LA PÉRDIDA DE UN SER QUERIDO

La pérdida de un ser querido es un golpe duro, difícil de admitir, aceptar y olvidar, pero cuando tenemos a nuestra familia al lado, nos apoyamos en ella y el dolor que sentimos se hace más llevadero, además tenemos la suerte de estar junto a él o ella hasta su último suspiro, podemos llorar a los pies de su lecho junto a su cuerpo ya sin vida, podemos tocarle, darle un beso de despedida, seguir el cortejo fúnebre acompañados/as de familiares y amigos/as lo cual hace que el trago sea menos amargo, finalmente lo escoltamos hasta ese sitio que será su última morada donde podremos visitarlo o visitarla y rezar por él o ella.
¿Pero qué pasa si estas fuera de tu país y sufres esa pérdida? ¿El sentimiento de dolor es el mismo cuándo tus seres queridos están a cientos o miles de kilómetros? Me hago estas preguntas porque acabo de perder a un ser querido y no me fue posible estar a su lado, aún a pesar de mi deseo ferviente, (por fin comprendí que los deseos no se hacen realidad).
He vivido un duelo interno a causa de esa pérdida, no quise compartir mi dolor porque pensé que a nadie le importaría que a miles de kilómetros se moría quien me había dado la vida, no pude estar a su lado, no alcancé a pedir su aprobación y perdón por haberle abandonado, no pude darle un beso ni acompañar a mi familia en nuestro dolor porque estoy lejos de mi país, mi situación económica y administrativa (sin papeles) no me permitió abandonar el territorio de acogida, si lo hacía no habría marcha atrás.
Tenía que tomar una decisión… regresar a mi país o quedarme, la decisión no fue fácil pero las circunstancias una vez más decidieron por mí.
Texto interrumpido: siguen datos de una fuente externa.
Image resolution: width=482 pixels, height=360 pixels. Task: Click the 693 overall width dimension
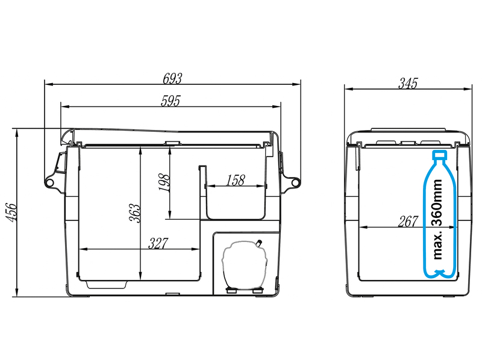[x=172, y=78]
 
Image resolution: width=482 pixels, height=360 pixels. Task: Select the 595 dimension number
[x=171, y=101]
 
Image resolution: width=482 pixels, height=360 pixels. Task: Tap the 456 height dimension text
[x=11, y=212]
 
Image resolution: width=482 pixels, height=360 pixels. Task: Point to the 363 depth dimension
[x=135, y=213]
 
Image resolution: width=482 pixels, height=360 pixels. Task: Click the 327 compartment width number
[x=158, y=243]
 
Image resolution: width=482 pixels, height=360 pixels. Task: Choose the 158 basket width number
[x=236, y=181]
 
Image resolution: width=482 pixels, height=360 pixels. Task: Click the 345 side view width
[x=408, y=83]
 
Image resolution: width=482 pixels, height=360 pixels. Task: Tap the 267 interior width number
[x=408, y=221]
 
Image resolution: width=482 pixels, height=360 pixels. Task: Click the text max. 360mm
[x=437, y=220]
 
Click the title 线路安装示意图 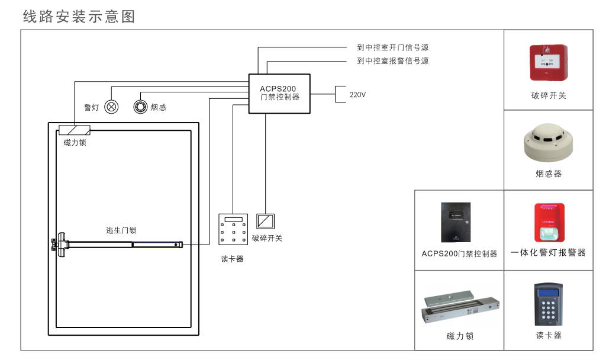[79, 17]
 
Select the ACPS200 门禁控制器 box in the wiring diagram [279, 93]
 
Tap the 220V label [357, 94]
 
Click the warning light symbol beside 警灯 [111, 107]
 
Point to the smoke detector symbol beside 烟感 [140, 107]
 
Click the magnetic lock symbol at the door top [75, 130]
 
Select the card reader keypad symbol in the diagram [233, 230]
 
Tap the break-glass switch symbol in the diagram [265, 221]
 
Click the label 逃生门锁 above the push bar [121, 230]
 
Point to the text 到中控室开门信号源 [392, 47]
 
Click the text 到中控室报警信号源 [392, 61]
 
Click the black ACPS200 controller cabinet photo [459, 223]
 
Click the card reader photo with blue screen [548, 303]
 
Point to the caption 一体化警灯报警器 [548, 253]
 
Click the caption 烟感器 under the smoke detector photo [548, 174]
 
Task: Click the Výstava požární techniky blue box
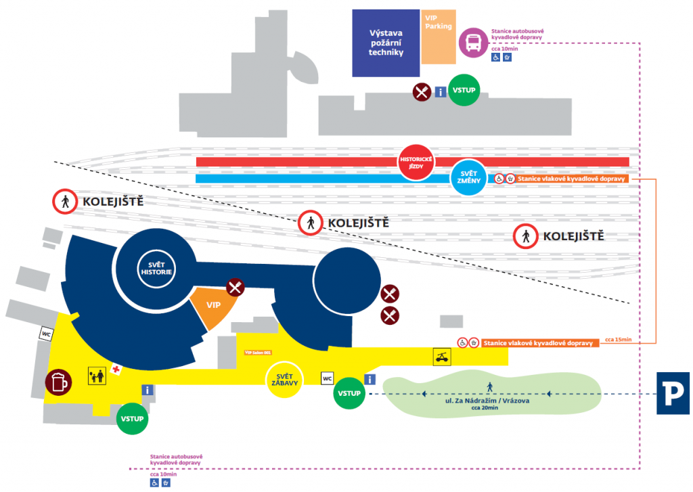coord(385,43)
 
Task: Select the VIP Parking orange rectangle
coord(438,37)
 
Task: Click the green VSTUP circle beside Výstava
coord(464,91)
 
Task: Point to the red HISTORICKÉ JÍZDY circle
coord(415,162)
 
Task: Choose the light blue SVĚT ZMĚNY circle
coord(469,178)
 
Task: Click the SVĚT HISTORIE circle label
coord(157,267)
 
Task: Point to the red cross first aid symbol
coord(116,370)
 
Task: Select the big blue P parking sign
coord(673,393)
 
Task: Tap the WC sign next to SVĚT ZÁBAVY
coord(328,378)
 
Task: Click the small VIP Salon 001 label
coord(257,352)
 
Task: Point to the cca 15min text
coord(618,339)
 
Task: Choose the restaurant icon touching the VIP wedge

Hay quienes son muy valientes y abandonan el territorio al cual llegaron hace algunos años atravesando infinidad de peripecias, arriesgándose a no volver más, pero hay muchos otros que no pueden hacerlo, no consiguen regresar a su país al lado de su ser amado porque ello implicaría dejar la familia que formaron en el país de acogida (llevarla no sería una opción económicamente aceptable), tampoco pueden dejar un trabajo que, aunque precario, les permite pagar alimentación, vivienda y seguir adelante, pero la razón fundamental es que si regresan sin pagar sus deudas ponen en riesgo su vida y la del resto de su familia.
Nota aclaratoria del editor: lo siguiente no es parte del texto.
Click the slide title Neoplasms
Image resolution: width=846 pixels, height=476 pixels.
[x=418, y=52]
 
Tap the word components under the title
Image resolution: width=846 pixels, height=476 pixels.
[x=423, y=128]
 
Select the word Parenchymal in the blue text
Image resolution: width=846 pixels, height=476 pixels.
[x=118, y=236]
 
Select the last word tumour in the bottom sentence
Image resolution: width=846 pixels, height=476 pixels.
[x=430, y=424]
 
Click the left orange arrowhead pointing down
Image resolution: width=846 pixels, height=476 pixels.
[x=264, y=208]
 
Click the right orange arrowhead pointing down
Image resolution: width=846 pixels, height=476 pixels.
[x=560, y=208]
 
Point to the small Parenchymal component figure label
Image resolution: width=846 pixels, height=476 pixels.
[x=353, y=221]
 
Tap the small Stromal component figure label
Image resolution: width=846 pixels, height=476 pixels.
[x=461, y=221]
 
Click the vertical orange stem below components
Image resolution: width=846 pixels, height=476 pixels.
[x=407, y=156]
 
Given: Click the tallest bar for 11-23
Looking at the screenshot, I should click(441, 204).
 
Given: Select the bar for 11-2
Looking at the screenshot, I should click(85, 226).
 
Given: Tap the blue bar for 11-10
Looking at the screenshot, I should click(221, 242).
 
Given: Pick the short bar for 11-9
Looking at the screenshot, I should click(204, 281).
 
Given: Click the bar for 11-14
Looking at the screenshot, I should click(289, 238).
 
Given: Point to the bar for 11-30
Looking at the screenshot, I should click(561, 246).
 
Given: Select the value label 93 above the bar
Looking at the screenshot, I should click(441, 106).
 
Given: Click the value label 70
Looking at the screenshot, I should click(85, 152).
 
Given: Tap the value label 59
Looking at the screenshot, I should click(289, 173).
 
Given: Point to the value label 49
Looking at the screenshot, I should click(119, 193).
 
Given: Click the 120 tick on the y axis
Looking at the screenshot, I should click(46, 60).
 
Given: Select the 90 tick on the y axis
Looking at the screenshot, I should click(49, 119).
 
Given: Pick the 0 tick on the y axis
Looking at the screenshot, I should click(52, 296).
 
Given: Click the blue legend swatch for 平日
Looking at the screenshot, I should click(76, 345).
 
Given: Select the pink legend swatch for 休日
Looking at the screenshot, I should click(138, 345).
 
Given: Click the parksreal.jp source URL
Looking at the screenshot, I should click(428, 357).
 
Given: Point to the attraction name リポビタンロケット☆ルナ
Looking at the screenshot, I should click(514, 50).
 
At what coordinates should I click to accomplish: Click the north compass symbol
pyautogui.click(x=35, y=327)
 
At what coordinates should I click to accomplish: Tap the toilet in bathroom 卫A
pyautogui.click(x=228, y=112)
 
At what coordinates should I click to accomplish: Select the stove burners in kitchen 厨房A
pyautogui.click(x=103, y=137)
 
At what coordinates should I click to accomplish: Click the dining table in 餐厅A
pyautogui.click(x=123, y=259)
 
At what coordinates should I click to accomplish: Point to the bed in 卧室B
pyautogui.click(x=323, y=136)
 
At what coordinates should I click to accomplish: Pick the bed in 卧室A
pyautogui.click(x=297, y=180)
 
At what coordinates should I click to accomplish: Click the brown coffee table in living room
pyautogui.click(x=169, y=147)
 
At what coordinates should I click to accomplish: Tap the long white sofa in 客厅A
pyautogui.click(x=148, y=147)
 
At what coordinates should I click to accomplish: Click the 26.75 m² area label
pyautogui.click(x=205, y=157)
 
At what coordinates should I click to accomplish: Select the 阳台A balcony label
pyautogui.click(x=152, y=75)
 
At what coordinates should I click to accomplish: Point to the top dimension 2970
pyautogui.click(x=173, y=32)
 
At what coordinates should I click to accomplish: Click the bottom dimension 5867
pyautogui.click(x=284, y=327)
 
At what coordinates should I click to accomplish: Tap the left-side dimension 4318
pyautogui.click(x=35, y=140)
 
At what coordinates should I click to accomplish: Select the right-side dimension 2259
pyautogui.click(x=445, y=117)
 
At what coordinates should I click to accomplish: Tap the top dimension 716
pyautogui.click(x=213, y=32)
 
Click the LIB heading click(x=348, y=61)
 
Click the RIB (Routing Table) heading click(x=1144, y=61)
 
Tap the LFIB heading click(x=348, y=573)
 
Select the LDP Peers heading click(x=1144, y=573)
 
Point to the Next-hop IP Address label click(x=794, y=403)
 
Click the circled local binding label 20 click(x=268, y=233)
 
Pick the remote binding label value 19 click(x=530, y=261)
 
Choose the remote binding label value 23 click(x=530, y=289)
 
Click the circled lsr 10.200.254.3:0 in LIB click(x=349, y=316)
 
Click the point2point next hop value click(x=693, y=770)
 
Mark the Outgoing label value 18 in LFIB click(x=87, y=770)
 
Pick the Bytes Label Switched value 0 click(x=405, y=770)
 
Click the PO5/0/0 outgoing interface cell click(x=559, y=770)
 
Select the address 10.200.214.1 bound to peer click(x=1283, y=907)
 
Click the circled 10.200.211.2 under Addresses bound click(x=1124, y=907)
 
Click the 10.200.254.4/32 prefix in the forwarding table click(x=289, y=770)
Sobreponerse de la pérdida de un ser querido no es tarea fácil y más aún si te sientes culpable por no haber estado a su lado y por haberle fallado, te invade una constante zozobra pensando en lo sucedido, el dolor no remite, no encuentras consuelo, te invaden pensamientos negativos y ves rondar la muerte más cerca cada día. Pero la muerte como el nacimiento es una etapa de la vida y debemos aceptarla, el tiempo cura las heridas y el tiempo también hará que el dolor disminuya, lo que el tiempo no borrará es el recuerdo de tus seres amados a quienes tendrás en tu memoria hasta que llegue la hora de tu partida y que otros/as lloren por tu ausencia.